- **Assignment**
I'd like the entire listing output verbatim, apart from the pictures.

- **Provided data**

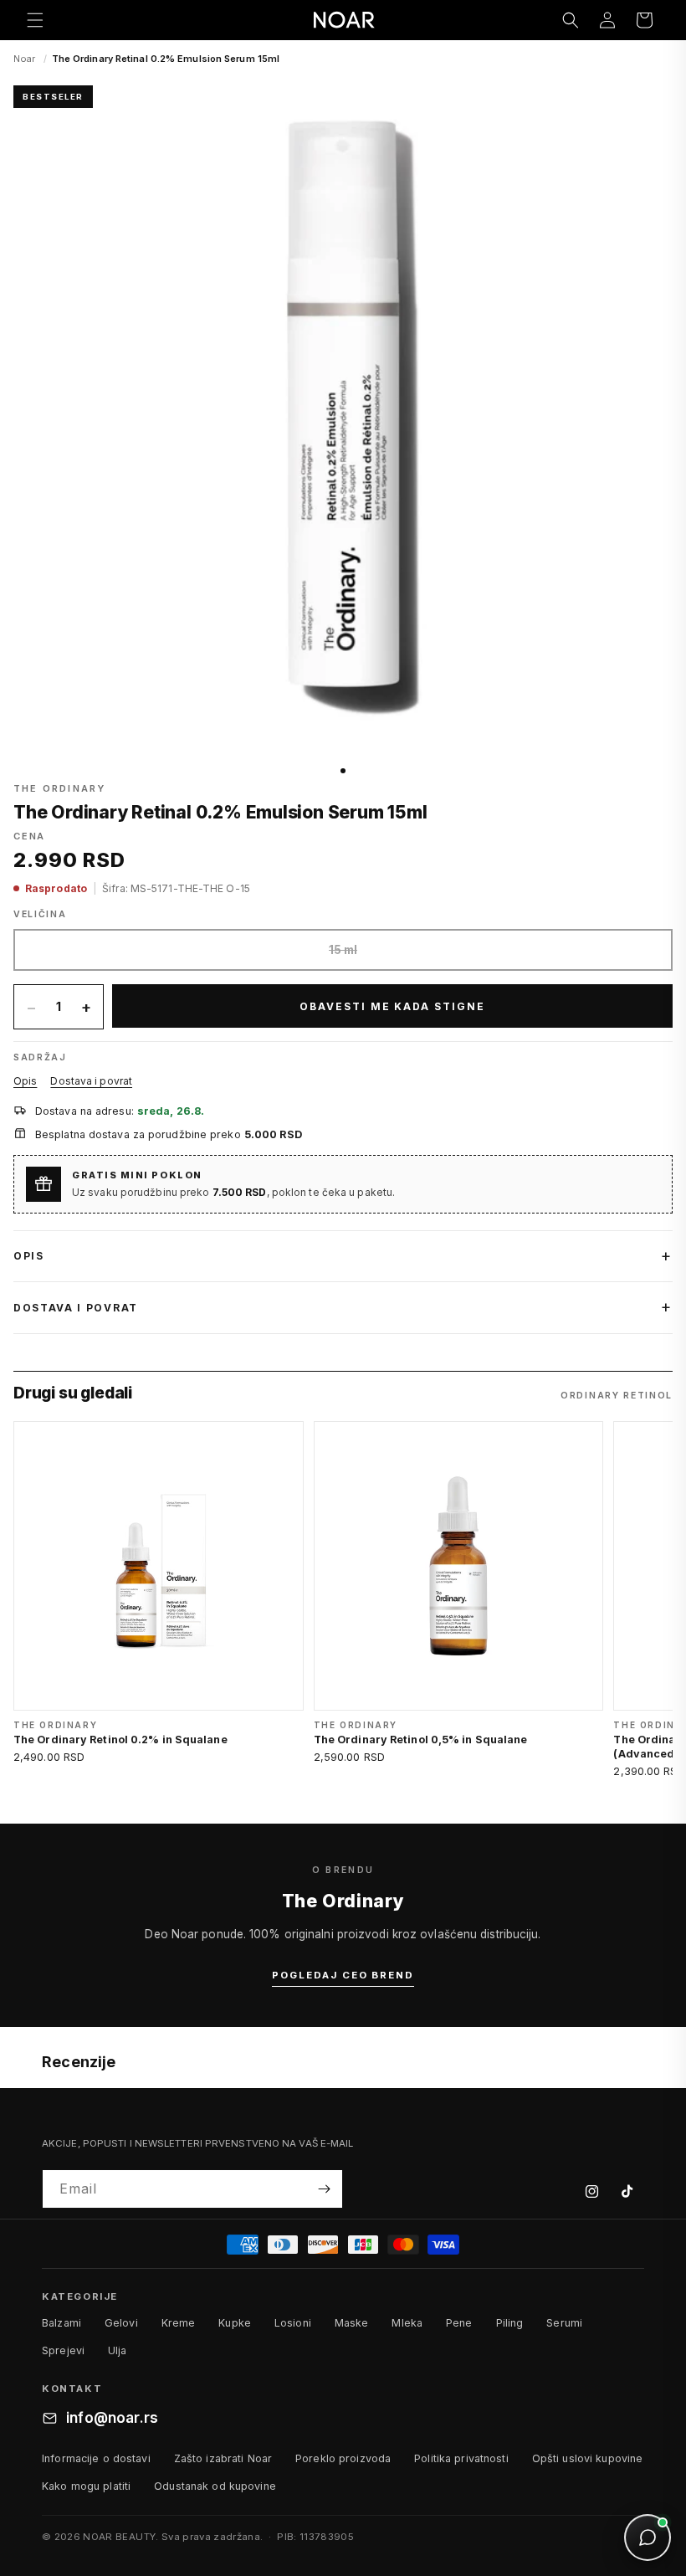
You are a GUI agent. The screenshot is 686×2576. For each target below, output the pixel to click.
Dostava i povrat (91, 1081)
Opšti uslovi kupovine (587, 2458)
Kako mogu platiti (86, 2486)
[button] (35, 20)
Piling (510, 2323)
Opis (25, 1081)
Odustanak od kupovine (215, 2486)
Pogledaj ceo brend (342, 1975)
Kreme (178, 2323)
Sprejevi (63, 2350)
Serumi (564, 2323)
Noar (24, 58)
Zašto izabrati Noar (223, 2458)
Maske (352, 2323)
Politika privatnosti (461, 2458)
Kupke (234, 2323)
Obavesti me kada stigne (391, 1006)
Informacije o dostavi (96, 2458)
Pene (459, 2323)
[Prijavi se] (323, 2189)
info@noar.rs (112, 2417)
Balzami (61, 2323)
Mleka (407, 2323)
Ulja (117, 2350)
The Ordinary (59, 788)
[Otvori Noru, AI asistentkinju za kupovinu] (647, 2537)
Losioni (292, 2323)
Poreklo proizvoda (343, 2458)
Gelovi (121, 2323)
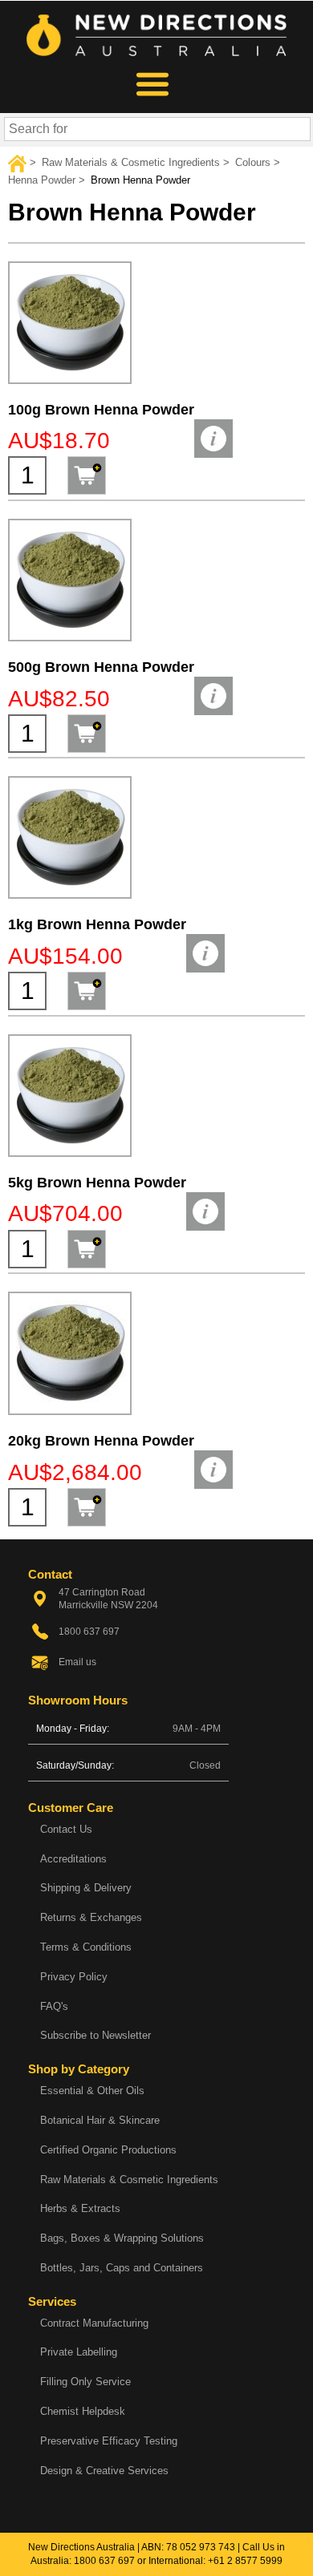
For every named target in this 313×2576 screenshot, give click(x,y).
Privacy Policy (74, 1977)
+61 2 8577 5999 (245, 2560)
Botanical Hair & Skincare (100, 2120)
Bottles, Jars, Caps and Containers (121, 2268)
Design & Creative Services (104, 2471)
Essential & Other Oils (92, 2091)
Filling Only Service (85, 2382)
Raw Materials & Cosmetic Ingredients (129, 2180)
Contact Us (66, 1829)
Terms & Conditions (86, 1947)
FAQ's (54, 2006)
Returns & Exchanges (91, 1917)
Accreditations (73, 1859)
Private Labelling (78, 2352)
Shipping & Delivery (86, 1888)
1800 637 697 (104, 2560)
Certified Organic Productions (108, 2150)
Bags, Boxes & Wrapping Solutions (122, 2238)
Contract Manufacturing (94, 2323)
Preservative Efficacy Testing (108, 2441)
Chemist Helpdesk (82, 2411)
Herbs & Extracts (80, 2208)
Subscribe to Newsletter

- **Your response**
You are a GUI agent. The screenshot is 686×2576. For each target below, output the pixel to click.
Dostava i povrat (91, 1081)
Opšti uslovi kupovine (587, 2458)
Kako mogu platiti (86, 2486)
[button] (35, 20)
Piling (510, 2323)
Opis (25, 1081)
Odustanak od kupovine (215, 2486)
Pogledaj ceo brend (342, 1975)
Kreme (178, 2323)
Sprejevi (63, 2350)
Serumi (564, 2323)
Noar (24, 58)
Zašto izabrati Noar (223, 2458)
Maske (352, 2323)
Politika privatnosti (461, 2458)
Kupke (234, 2323)
Obavesti me kada stigne (391, 1006)
Informacije o dostavi (96, 2458)
Pene (459, 2323)
[Prijavi se] (323, 2189)
info@noar.rs (112, 2417)
Balzami (61, 2323)
Mleka (407, 2323)
Ulja (117, 2350)
The Ordinary (59, 788)
[Otvori Noru, AI asistentkinju za kupovinu] (647, 2537)
Losioni (292, 2323)
Poreklo proizvoda (343, 2458)
Gelovi (121, 2323)
For every named target in this 313×2576 screenshot, give click(x,y).
Privacy Policy (74, 1977)
+61 2 8577 5999 (245, 2560)
Botanical Hair & Skincare (100, 2120)
Bottles, Jars, Caps and Containers (121, 2268)
Design & Creative Services (104, 2471)
Essential & Other Oils (92, 2091)
Filling Only Service (85, 2382)
Raw Materials & Cosmetic Ingredients (129, 2180)
Contact Us (66, 1829)
Terms & Conditions (86, 1947)
FAQ's (54, 2006)
Returns & Exchanges (91, 1917)
Accreditations (73, 1859)
Private Labelling (78, 2352)
Shipping & Delivery (86, 1888)
1800 637 697 (104, 2560)
Certified Organic Productions (108, 2150)
Bags, Boxes & Wrapping Solutions (122, 2238)
Contract Manufacturing (94, 2323)
Preservative Efficacy Testing (108, 2441)
Chemist Helpdesk (82, 2411)
Herbs & Extracts (80, 2208)
Subscribe to Newsletter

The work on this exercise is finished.